I created a benchmark similar to the one that VTD-XML uses. Basically, since most xml processing is mutation, this benchmark parses an input xml file, executes various xpaths on the file, modifying the document in 2 instances, and then serializes the new document. The steps are listed below:
- Parse blog.xml, preparing to query the resulting document
- Perform the following xpath queries, or their equivalents, once each:
- count(//*) (10390 for this document)
- //item (a list of those 10390 items)
- /blog/item (similar to the previous, except you know the path)
- //text() (all text nodes)
- count(//item)
- count(/blog/item)
- /blog/item[@num=’a781′]
- /blog/item/body/p/a
- Mutate the document by removing the resulting nodes from the last 2 queries (performed inline with the queries)
- serialize the modified document back out
I created this benchmark for 4 products (the ones that have xpath or xpath-like support, if you know of another one, please submit me some code, and I will be happy to run and aggregate the results):
- DOM4J - TransformDOM4J.java
- Java6 DOM - TransformDOM.java
- VTD-XML - TransformVTD.java
- Tango Document - transformtango.d
After the run, I take the average cycle time, and turn that into the followin graph showing cycles per second. blog.xml is 1.3MB, so you can multiply these numbers by 1.3 to get the Megabytes per second number for each tool.

Some notes of the implementations:
- Tango, while not actually having an actual xpath parser, has the requisite power in its query language to be able to pull this off with aplomb
- You will note that the VTD code does NOT delete the /blog/item[@num=’a781′] node, because its XMLModifier is unable to perform deletes inside a delete.

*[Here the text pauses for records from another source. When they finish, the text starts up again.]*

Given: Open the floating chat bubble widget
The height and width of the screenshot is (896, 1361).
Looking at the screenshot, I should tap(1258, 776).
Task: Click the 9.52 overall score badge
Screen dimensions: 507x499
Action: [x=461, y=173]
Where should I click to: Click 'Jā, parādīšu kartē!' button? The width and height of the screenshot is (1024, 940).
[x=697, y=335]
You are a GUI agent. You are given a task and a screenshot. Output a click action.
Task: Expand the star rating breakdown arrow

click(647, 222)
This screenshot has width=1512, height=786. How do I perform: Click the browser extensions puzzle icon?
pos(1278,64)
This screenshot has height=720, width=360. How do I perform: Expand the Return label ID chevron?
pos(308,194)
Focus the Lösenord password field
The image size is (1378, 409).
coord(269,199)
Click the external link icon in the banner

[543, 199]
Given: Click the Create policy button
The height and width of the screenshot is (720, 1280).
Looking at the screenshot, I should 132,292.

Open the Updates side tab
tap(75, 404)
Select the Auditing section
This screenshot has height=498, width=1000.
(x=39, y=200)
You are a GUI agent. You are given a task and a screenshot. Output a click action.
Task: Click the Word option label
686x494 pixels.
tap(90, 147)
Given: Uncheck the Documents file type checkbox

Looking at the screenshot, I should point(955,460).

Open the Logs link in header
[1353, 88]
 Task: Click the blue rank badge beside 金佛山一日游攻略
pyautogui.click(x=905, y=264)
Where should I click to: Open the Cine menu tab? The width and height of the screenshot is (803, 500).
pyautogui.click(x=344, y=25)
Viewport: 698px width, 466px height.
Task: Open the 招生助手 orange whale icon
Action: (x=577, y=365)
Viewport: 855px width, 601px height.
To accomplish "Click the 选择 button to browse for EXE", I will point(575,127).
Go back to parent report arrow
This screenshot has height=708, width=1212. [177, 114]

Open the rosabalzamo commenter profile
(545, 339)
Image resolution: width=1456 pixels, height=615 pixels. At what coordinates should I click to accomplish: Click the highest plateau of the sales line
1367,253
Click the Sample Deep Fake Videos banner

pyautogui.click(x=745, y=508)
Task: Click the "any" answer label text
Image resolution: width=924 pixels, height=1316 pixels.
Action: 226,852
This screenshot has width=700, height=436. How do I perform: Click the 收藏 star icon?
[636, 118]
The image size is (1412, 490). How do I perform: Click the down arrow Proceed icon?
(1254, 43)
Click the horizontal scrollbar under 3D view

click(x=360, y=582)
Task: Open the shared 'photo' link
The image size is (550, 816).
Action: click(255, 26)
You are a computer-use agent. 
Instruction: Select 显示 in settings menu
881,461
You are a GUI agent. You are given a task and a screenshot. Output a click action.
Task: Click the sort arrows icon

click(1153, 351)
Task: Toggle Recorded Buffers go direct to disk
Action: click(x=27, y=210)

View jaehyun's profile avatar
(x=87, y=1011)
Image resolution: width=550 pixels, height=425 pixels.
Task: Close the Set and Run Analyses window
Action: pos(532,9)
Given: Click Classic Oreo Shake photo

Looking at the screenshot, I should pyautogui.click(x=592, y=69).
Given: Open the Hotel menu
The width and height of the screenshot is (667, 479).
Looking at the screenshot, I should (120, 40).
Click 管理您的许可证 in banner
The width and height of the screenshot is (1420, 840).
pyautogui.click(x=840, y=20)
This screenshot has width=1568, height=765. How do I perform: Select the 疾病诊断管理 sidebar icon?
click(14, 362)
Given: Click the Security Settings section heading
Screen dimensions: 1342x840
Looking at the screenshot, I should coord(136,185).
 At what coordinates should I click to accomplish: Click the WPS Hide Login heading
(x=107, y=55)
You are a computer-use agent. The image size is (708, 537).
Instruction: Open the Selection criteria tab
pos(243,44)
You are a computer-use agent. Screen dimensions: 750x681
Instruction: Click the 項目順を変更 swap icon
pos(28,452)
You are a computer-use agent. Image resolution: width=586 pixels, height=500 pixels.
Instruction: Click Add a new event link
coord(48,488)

If someone knows how to fix this, please let me know
Would also note that these benchmarks were run on an Intel Q6700 quad core machine at 2.66 GHz, with 4GB of RAM, running Ubunu Linux.
Popularity: 76%
March 15th, 2008 at 3:51 pm e
Interesting results but a few questions:
1. do you run the test using server JVM?
2. have you considered precompile XPath? instead of compile them again and again in the loop?
3. What do you mean by delete in a delete? It doesn’t make sense to me…
if you do all those things, I will be shocked that VTD will under perform tango D because tango D needs to repetitively serialize and parse, while VTD-XML is incremental…
Cheers,
Jimmy Zhang
March 15th, 2008 at 6:19 pm e
Jimmy,
1. I did use the server vm, yes.
2. Can you post a diff against my VTD example? I know you know the VTD API better, so just show me what to change, and I will change it, no problem.
3. If you look at the example, look at the commented out remove call. uncomment and run that, and you will get an exception.
As for your last comment, I specifically force a parse each time, rather than an index load, because I am trying to compare a real-world xml appliance sort of scenario, where you see many different documents once. On the serialize front, Tango is actually as fast serializing from scratch as it is keeping a cache of the input to spit back out.
March 19th, 2008 at 4:48 pm e
I updated the vtd test to do the first delete, output the result, re-parse, and then do the final deletes, and throughput drops to 30.3 operations per second.
It is worth noting that since VTD-XML indexes everything by position, an edit that adds/removes data requires a re-parse, because all the indexes are now invalid.
Even with that overhead, VTD is head and shoulders above DOM and DOM4J.